Social Media has been the talk of the town for several years now and still very few people, or businesses have seen a dollar.
Sometimes making money from Social Media isn’t the goal. Sometimes it’s saving money, and sometimes it’s communicating with your customers to build brand awareness. Social Media can touch Marketing, PR, Customer Service, Sales, Lead Generation, Internal Communications and Human Resources. The pathway to revenue is not always clear and the social ecosystem is particularly resistant to the hard sell.
Looking at current trends reveals a fairly clear picture of where we are headed.
What business-people want
Sales. Money. Revenue. Profit.
The time has come folks.
- Facebook is rolling out their virtual currency called: “credits.”
- Groupon is valued at many billions of dollars (though I still don’t know why; blog post to come on that subject).
- Google is launching its own Groupon competitor called “Offers.”
- Twitter reportedly tripled its ad revenue.
- Hootsuite and others have rolled out Pro or Premium accounts.
The theme here is clear: we need more than just conversations. The free-for-all on investor money for companies with no model for revenue growth may be coming to a close, thankfully. Those services that have survived must figure out how to generate revenue. The pieces are in place, now it’s time to figure out how to monetize it without ruining it.
Social Commerce
Nowhere is it more clear that money can be made than with Social Commerce. Social tools, especially the Facebook Social Graph, enable an entirely new shopping experience and the results aren’t just retweets; the results are sales. This is already happening though few people know about it. You can connect your Amazon account to Facebook. This enables Amazon to show your friends birthdays and provide shopping recommendations.
Social Media can provide numerous positive benefits to an organization, but many are difficult to measure.
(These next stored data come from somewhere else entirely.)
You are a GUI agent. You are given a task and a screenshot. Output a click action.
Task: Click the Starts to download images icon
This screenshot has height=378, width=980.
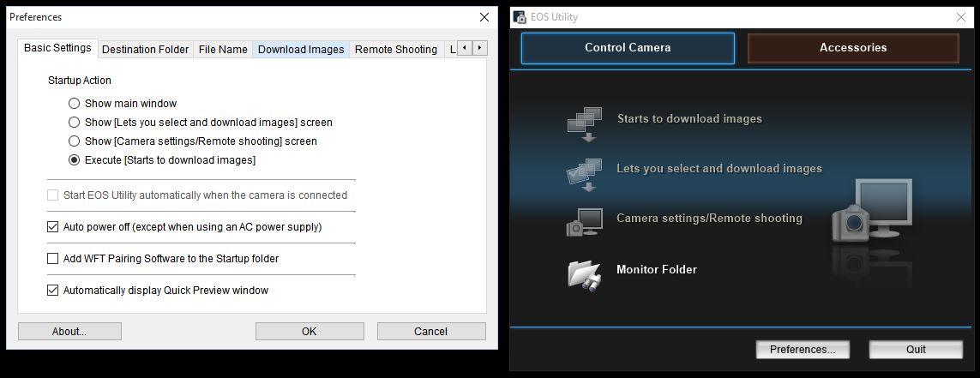click(x=584, y=123)
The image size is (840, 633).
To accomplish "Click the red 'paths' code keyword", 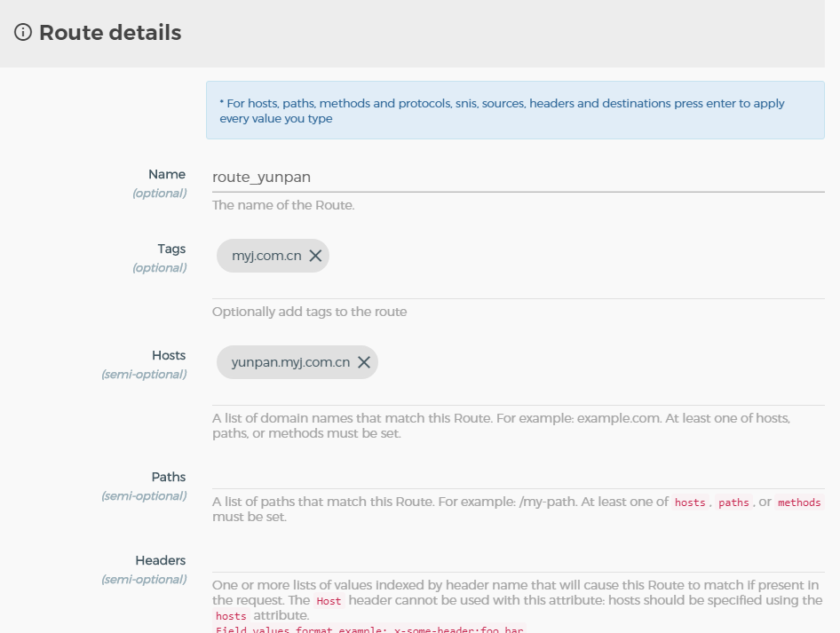I will tap(733, 502).
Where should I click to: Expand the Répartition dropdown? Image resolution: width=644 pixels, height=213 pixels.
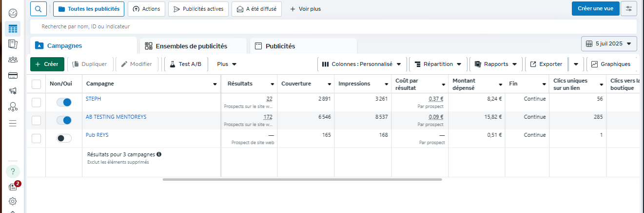click(438, 64)
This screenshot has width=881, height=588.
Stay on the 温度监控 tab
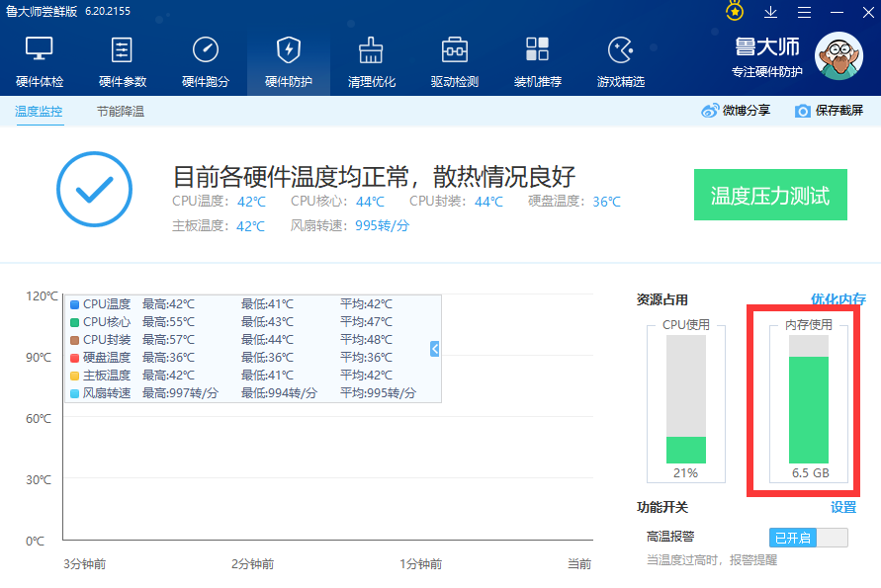[39, 113]
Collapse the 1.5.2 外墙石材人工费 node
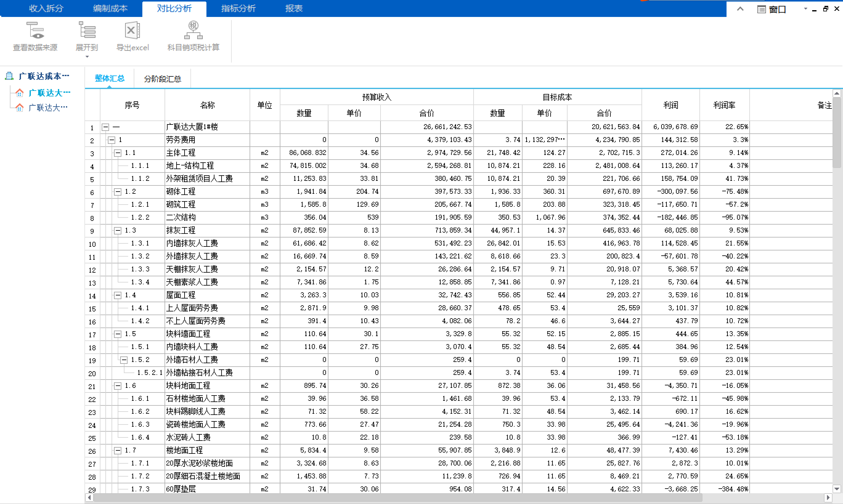Image resolution: width=843 pixels, height=504 pixels. [x=124, y=360]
Sales are easy to measure and they provide a clear value statement for social activity.
Simply put
After 3-5 years of the question “but how will they make money?” Social Media sites will figure out that the easiest path is to integrate their tools with the shopping experience. I don’t just mean retweet this offer (though that is part of it) but I mean finding a clear and direct pathway to sales. @DellOutlet on Twitter has done a nice job early in the game.
No one has really enabled a truly social shopping experience. I think 2011 is the year we see that become the focus.